**** Supplied data ****

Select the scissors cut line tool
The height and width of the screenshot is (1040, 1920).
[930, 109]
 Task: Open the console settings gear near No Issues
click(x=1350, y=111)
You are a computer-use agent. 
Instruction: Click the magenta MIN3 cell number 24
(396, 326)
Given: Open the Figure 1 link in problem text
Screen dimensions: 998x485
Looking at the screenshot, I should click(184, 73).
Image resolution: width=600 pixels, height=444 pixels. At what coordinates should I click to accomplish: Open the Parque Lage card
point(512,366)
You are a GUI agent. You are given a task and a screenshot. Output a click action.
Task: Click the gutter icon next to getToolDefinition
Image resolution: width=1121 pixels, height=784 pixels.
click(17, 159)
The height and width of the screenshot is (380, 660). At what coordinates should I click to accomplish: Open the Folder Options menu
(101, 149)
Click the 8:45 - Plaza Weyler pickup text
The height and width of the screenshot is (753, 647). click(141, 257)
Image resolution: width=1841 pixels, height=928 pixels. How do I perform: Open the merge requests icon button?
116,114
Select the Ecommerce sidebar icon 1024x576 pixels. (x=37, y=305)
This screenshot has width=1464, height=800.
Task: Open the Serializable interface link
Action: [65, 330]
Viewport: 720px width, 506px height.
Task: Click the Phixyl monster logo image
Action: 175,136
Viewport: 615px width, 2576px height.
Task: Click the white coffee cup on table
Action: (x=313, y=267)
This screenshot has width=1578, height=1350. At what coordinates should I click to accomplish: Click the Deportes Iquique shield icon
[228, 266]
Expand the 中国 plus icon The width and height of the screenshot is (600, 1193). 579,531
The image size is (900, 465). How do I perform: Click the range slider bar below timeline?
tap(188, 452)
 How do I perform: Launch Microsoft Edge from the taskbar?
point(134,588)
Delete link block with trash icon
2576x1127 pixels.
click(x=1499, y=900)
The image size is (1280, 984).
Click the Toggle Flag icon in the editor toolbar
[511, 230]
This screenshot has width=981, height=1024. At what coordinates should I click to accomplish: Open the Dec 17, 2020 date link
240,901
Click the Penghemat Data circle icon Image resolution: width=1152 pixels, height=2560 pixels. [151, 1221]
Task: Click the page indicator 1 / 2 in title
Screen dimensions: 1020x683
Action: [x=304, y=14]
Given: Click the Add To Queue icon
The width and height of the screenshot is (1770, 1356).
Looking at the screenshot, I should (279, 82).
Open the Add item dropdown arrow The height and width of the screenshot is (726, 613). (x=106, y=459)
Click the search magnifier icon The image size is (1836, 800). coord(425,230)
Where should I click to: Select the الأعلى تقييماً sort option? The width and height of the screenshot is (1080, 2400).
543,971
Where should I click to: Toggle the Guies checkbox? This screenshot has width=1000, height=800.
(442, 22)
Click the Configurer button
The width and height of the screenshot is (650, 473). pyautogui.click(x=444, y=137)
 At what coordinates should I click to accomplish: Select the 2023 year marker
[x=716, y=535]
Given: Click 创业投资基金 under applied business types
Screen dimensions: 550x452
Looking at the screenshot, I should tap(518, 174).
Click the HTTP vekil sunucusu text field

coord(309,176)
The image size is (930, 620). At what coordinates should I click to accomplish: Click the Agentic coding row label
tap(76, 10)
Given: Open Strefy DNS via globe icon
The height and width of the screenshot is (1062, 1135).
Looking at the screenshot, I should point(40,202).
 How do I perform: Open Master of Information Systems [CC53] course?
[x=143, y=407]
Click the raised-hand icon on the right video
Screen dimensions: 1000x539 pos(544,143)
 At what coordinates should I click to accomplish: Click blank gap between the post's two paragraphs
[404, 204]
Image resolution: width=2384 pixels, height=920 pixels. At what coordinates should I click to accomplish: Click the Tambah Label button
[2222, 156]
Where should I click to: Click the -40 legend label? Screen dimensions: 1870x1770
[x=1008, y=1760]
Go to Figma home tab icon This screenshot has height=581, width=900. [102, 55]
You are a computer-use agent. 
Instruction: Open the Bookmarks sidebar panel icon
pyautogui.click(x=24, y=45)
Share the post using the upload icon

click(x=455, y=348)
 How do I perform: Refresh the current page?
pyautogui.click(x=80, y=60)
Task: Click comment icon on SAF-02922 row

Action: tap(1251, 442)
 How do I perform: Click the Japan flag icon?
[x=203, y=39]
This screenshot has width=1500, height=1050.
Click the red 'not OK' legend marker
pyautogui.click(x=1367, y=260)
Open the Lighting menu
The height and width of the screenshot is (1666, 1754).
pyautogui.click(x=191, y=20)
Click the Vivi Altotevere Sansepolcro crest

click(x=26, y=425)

****

• Your assignment: Take the stretch of lines above from the one containing "Screen dimensions: 998x485" through the one containing "Expand the 中国" and repeat it exactly, adding no other line.

• Result below:
Screen dimensions: 998x485
Looking at the screenshot, I should click(184, 73).
Image resolution: width=600 pixels, height=444 pixels. At what coordinates should I click to accomplish: Open the Parque Lage card
point(512,366)
You are a GUI agent. You are given a task and a screenshot. Output a click action.
Task: Click the gutter icon next to getToolDefinition
Image resolution: width=1121 pixels, height=784 pixels.
click(17, 159)
The height and width of the screenshot is (380, 660). At what coordinates should I click to accomplish: Open the Folder Options menu
(101, 149)
Click the 8:45 - Plaza Weyler pickup text
The height and width of the screenshot is (753, 647). click(141, 257)
Image resolution: width=1841 pixels, height=928 pixels. How do I perform: Open the merge requests icon button?
116,114
Select the Ecommerce sidebar icon 1024x576 pixels. (x=37, y=305)
This screenshot has width=1464, height=800.
Task: Open the Serializable interface link
Action: [65, 330]
Viewport: 720px width, 506px height.
Task: Click the Phixyl monster logo image
Action: 175,136
Viewport: 615px width, 2576px height.
Task: Click the white coffee cup on table
Action: (x=313, y=267)
This screenshot has width=1578, height=1350. At what coordinates should I click to accomplish: Click the Deportes Iquique shield icon
[228, 266]
Expand the 中国 plus icon The width and height of the screenshot is (600, 1193). 579,531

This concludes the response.